IIPC debate 106
Thu 14 November, 4-6 pm (Lecture Hall Hovi, V105, Kaivokatu 12, turku)
Professor Susanna Paasonen (University of Turku)
Dr Kylie Jarrett (Maynooth University)
Professor Ben Light (University of Salford)
NSFW!
The hashtag #NSFW (not safe for work) acts as both a warning and an invitation. NSFW tells users, “We dare you to click on this link! And by the way, don’t do it until after work!” Unlike the specificity of movie and television advisories (“suggestive dialogue,” “sexual content”), NSFW signals, nonspecifically, sexually explicit content that ranges from nude selfies to pornography. The debate looks at how and why social media content is tagged “not safe” and shows how this serves to conflate sexual content and risk.
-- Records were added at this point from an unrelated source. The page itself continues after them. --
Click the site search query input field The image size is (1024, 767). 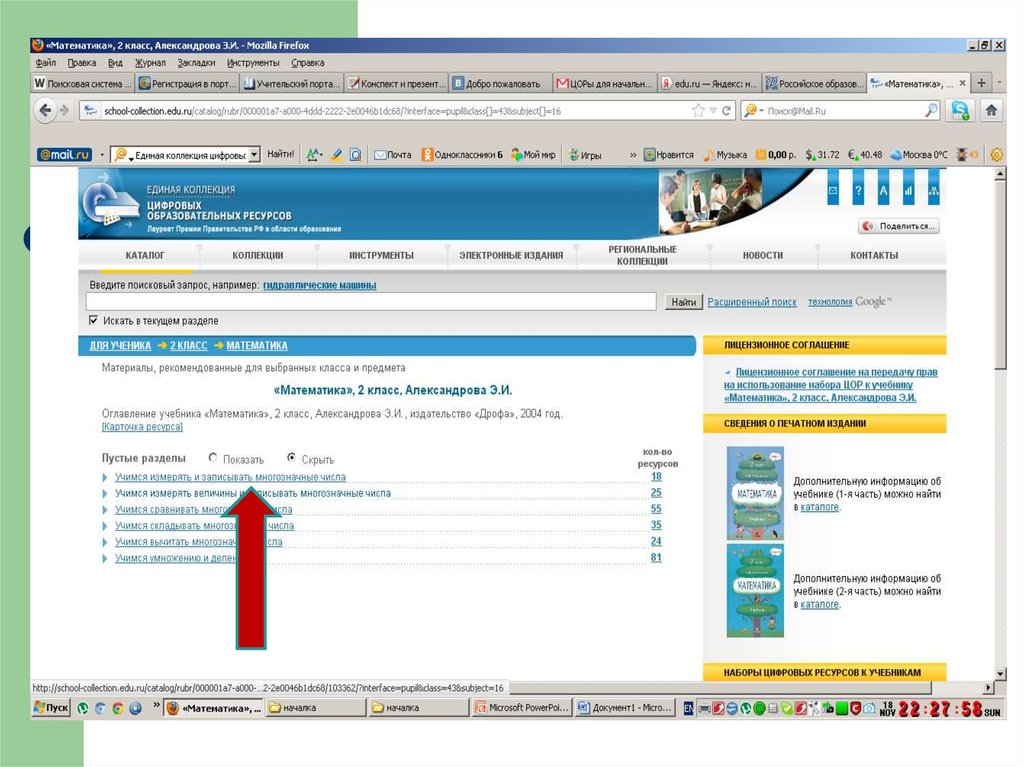(371, 302)
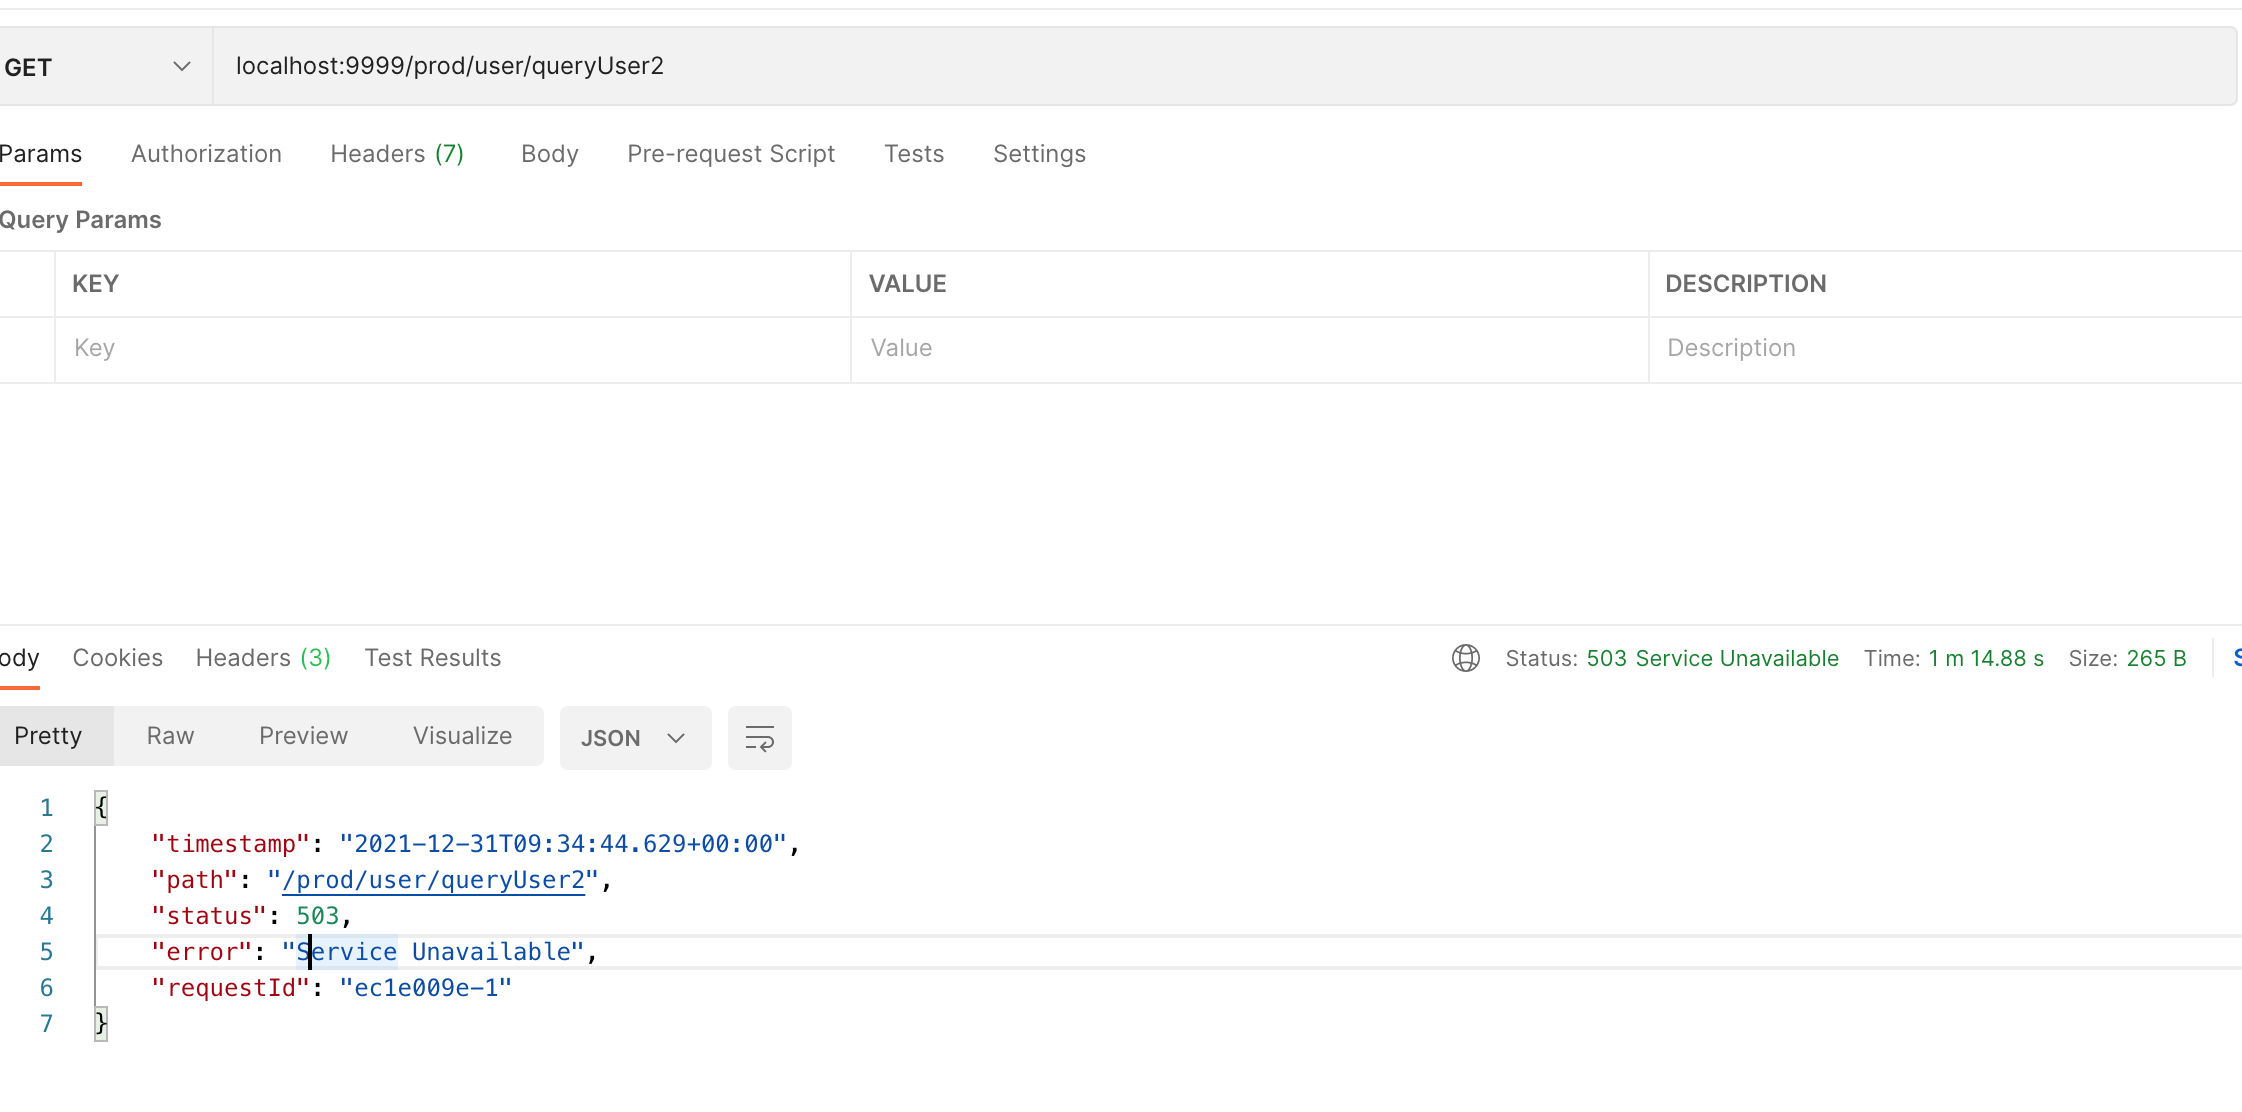Select the Body request tab
Viewport: 2242px width, 1112px height.
(x=549, y=154)
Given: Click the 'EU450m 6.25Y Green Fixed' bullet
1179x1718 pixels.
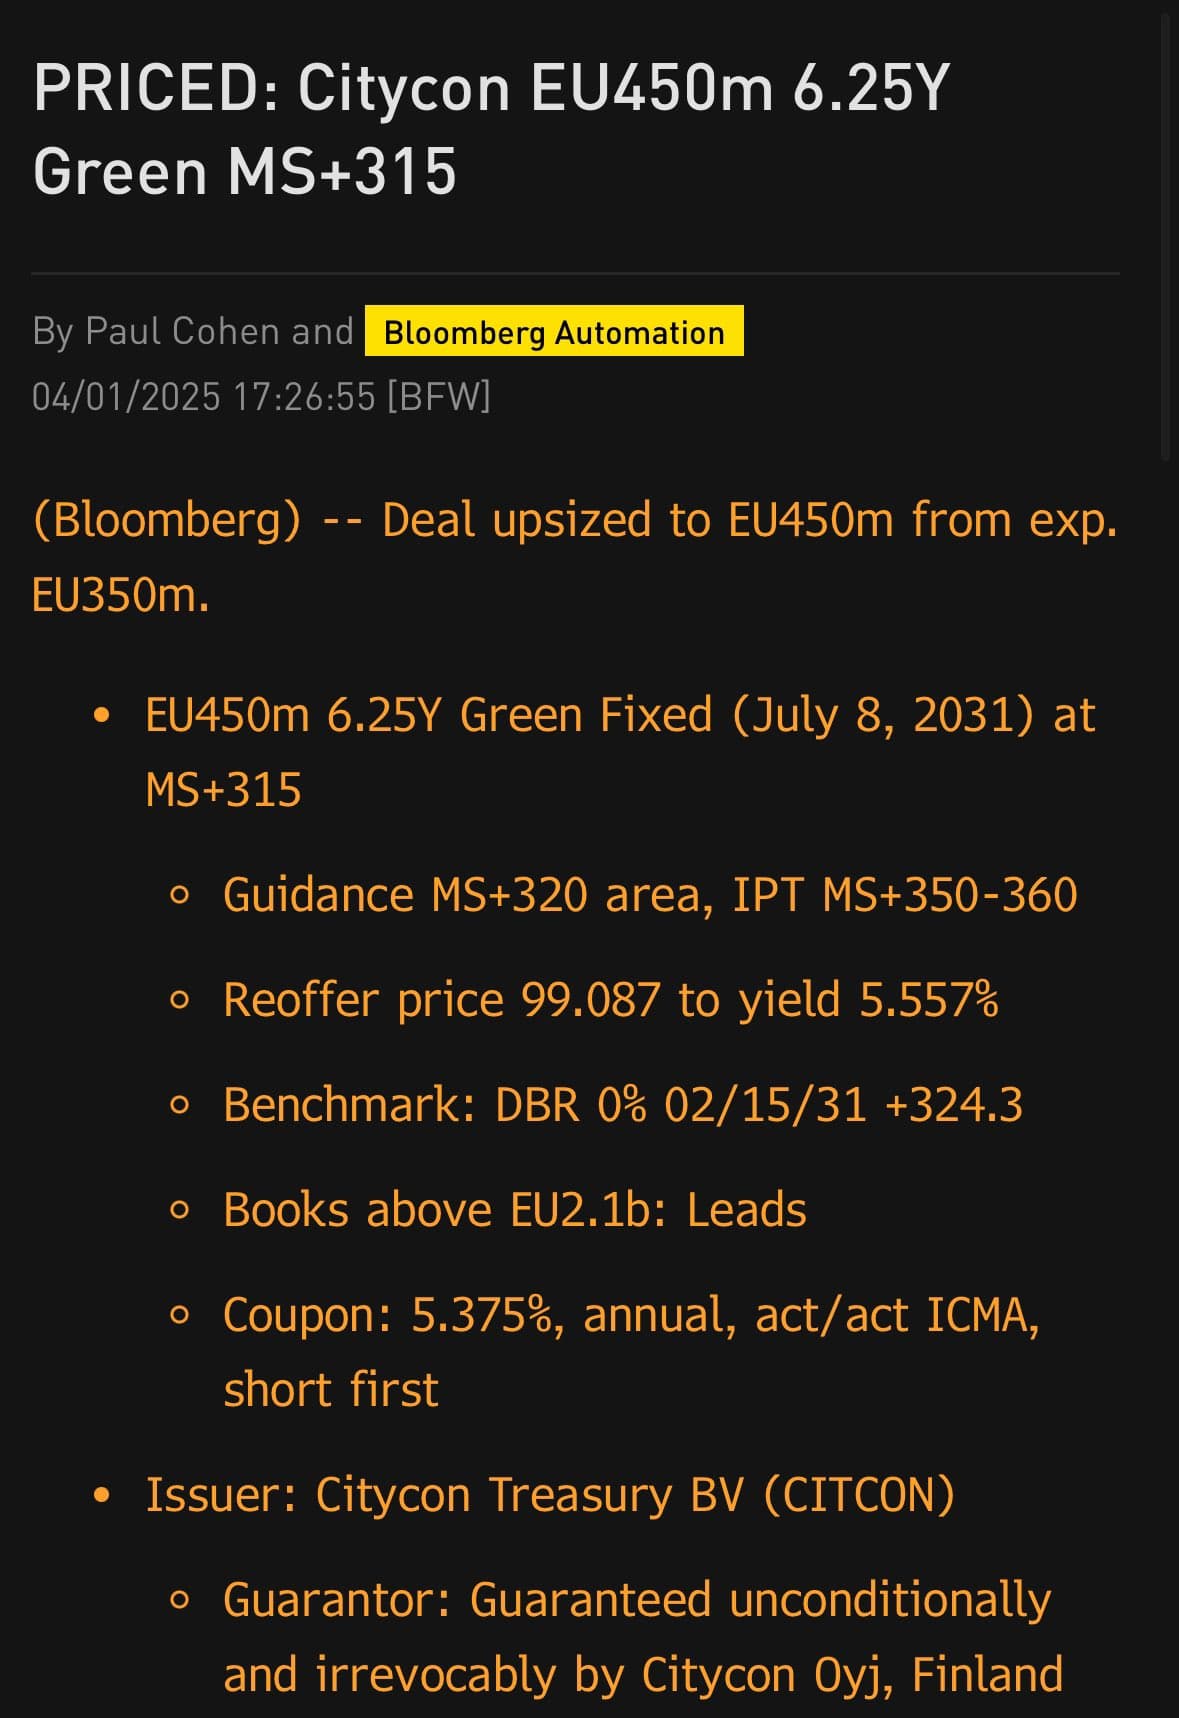Looking at the screenshot, I should click(x=430, y=716).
More specifically, we argue that the notion of “unsafety” extends beyond the risk of losing one’s job or being embarrassed at work to an unspecified sense of risk attached to sexually explicit media content and sexual communication in general. We further argue against the categorical effacement of sexual content by means of an all-purpose hashtag and urge us to shift considerations of safety from pictorial properties to issues of context and consent.
The debate is also a book launch event for NSFW: Sex, Humor, and Risk in Social Media (MIT Press, 2019, https://mitpress.mit.edu/books/nsfw) co-authored by Paasonen, Jarrett and Light.
Susanna Paasonen is Professor of Media Studies at the University of Turku, Finland. She is the author of Carnal Resonance: Affect and Online Pornography and Many Splendored Things: Thinking Sex and Play.
Kylie Jarrett is Head of the Department of Media Studies at Maynooth University, Ireland, and author of Feminism, Labour and Digital Media: The Digital Housewife.
Ben Light is Professor of Digital Society at the University of Salford, UK, and the author of Disconnecting with Social Networking Sites.